▸ EXERCISE:
Copy out the rows word for word, starting at the line containing "Where should I click to: Choose" and ending at the line containing "Action: pos(388,26)", both lines included. Give nothing beyond that stretch.

↓

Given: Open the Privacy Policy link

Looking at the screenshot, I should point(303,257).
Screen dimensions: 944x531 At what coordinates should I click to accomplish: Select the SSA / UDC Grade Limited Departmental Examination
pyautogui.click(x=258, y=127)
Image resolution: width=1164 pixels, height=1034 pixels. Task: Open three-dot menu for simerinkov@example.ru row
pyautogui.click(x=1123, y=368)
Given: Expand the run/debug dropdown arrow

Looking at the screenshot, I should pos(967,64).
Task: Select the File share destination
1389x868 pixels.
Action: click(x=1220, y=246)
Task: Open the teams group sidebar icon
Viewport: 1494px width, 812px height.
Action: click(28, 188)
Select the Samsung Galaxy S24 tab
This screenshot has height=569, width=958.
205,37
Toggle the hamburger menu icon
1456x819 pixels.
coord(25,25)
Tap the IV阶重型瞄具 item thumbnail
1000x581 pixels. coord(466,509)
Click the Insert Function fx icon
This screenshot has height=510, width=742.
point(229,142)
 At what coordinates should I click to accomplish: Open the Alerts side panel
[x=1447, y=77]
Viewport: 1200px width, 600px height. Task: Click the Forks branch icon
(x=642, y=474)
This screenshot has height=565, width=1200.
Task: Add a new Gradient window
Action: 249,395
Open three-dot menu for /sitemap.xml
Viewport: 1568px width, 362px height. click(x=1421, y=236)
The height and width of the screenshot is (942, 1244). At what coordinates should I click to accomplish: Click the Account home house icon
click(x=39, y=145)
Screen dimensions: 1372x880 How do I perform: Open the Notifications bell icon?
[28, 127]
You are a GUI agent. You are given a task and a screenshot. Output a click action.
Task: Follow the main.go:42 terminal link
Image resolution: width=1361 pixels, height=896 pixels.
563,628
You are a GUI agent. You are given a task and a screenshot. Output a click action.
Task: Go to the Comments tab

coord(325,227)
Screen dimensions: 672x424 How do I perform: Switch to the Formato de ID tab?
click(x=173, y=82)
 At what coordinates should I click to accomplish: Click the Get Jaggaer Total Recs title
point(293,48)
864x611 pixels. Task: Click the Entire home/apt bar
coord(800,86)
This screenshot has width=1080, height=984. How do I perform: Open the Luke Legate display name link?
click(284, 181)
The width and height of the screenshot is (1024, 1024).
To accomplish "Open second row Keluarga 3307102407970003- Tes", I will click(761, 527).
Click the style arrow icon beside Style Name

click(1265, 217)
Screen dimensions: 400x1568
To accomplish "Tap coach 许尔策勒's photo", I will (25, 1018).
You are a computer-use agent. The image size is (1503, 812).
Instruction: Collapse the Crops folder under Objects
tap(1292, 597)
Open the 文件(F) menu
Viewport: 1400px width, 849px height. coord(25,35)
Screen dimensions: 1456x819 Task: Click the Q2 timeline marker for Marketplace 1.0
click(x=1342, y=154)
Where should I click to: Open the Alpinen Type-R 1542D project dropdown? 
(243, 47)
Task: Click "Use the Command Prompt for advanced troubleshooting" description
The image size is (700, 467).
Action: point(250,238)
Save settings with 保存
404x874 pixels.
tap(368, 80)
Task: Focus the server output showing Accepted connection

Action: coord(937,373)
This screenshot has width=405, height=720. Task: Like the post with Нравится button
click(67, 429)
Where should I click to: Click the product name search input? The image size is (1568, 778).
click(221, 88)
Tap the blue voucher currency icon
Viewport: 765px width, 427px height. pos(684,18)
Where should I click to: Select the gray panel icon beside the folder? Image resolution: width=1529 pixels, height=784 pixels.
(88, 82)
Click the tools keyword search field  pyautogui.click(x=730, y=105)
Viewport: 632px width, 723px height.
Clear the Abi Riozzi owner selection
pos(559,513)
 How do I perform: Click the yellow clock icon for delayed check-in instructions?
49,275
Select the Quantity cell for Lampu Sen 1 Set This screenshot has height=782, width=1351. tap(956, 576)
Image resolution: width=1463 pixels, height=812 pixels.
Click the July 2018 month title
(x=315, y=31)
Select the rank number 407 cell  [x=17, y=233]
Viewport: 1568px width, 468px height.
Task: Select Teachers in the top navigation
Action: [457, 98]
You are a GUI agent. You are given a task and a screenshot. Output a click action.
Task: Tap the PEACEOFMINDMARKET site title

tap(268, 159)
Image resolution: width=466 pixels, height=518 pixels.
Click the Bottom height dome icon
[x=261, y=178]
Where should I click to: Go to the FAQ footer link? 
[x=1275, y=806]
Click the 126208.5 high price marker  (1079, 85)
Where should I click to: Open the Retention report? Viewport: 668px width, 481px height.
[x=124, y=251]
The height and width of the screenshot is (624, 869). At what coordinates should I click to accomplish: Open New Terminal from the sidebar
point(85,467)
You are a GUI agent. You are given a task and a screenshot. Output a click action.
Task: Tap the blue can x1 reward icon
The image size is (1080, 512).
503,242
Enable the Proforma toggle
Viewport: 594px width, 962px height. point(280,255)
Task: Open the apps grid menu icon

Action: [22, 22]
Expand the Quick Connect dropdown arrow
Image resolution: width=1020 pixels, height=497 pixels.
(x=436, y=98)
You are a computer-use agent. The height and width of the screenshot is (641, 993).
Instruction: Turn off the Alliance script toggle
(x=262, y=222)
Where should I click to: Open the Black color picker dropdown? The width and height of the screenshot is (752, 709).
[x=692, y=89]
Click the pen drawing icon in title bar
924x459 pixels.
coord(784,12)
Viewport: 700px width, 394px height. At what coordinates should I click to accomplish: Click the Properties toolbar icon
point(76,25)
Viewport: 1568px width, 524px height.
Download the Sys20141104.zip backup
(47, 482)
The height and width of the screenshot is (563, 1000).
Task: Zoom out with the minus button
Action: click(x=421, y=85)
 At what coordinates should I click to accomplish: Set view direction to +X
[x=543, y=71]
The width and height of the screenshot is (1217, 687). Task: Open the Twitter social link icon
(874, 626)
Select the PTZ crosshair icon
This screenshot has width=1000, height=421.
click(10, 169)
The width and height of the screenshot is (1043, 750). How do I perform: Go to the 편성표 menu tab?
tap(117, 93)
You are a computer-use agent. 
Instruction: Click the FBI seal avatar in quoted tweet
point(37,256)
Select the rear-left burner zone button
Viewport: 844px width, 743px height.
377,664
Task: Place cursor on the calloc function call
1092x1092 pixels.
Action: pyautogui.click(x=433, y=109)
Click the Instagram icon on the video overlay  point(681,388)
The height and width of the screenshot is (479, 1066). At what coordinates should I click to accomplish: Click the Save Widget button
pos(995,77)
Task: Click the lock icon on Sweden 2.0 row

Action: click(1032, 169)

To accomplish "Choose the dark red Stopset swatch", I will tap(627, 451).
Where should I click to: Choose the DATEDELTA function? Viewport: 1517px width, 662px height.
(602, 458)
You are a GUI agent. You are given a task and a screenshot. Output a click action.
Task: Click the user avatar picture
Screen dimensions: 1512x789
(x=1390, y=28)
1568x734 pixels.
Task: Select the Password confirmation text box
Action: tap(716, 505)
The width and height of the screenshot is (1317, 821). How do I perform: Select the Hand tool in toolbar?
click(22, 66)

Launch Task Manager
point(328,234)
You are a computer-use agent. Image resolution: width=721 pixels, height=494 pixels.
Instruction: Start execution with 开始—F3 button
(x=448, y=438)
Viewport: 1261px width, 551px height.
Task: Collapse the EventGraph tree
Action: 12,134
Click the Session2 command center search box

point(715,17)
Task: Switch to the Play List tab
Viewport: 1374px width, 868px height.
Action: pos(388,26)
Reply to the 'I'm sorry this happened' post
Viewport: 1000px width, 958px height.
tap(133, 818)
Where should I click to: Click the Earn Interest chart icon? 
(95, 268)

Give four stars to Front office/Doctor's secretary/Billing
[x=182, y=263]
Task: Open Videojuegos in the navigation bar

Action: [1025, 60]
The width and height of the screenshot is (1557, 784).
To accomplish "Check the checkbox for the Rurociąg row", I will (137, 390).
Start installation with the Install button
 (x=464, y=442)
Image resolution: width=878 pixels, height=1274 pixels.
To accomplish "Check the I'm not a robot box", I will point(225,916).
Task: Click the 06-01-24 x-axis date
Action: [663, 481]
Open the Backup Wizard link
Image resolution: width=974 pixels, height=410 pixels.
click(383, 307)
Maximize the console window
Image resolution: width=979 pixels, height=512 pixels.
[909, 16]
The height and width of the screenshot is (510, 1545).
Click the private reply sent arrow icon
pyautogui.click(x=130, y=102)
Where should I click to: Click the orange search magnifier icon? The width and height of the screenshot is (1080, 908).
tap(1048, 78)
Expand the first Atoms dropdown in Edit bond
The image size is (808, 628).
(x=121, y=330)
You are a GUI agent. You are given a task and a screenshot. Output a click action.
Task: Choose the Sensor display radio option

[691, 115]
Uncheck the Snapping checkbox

↑

▸ WRITTEN ANSWER:
Where should I click to: Choose the DATEDELTA function? Viewport: 1517px width, 662px height.
(602, 458)
You are a GUI agent. You are given a task and a screenshot. Output a click action.
Task: Click the user avatar picture
Screen dimensions: 1512x789
(x=1390, y=28)
1568x734 pixels.
Task: Select the Password confirmation text box
Action: tap(716, 505)
The width and height of the screenshot is (1317, 821). How do I perform: Select the Hand tool in toolbar?
click(22, 66)

Launch Task Manager
point(328,234)
You are a computer-use agent. Image resolution: width=721 pixels, height=494 pixels.
Instruction: Start execution with 开始—F3 button
(x=448, y=438)
Viewport: 1261px width, 551px height.
Task: Collapse the EventGraph tree
Action: 12,134
Click the Session2 command center search box

point(715,17)
Task: Switch to the Play List tab
Viewport: 1374px width, 868px height.
Action: pos(388,26)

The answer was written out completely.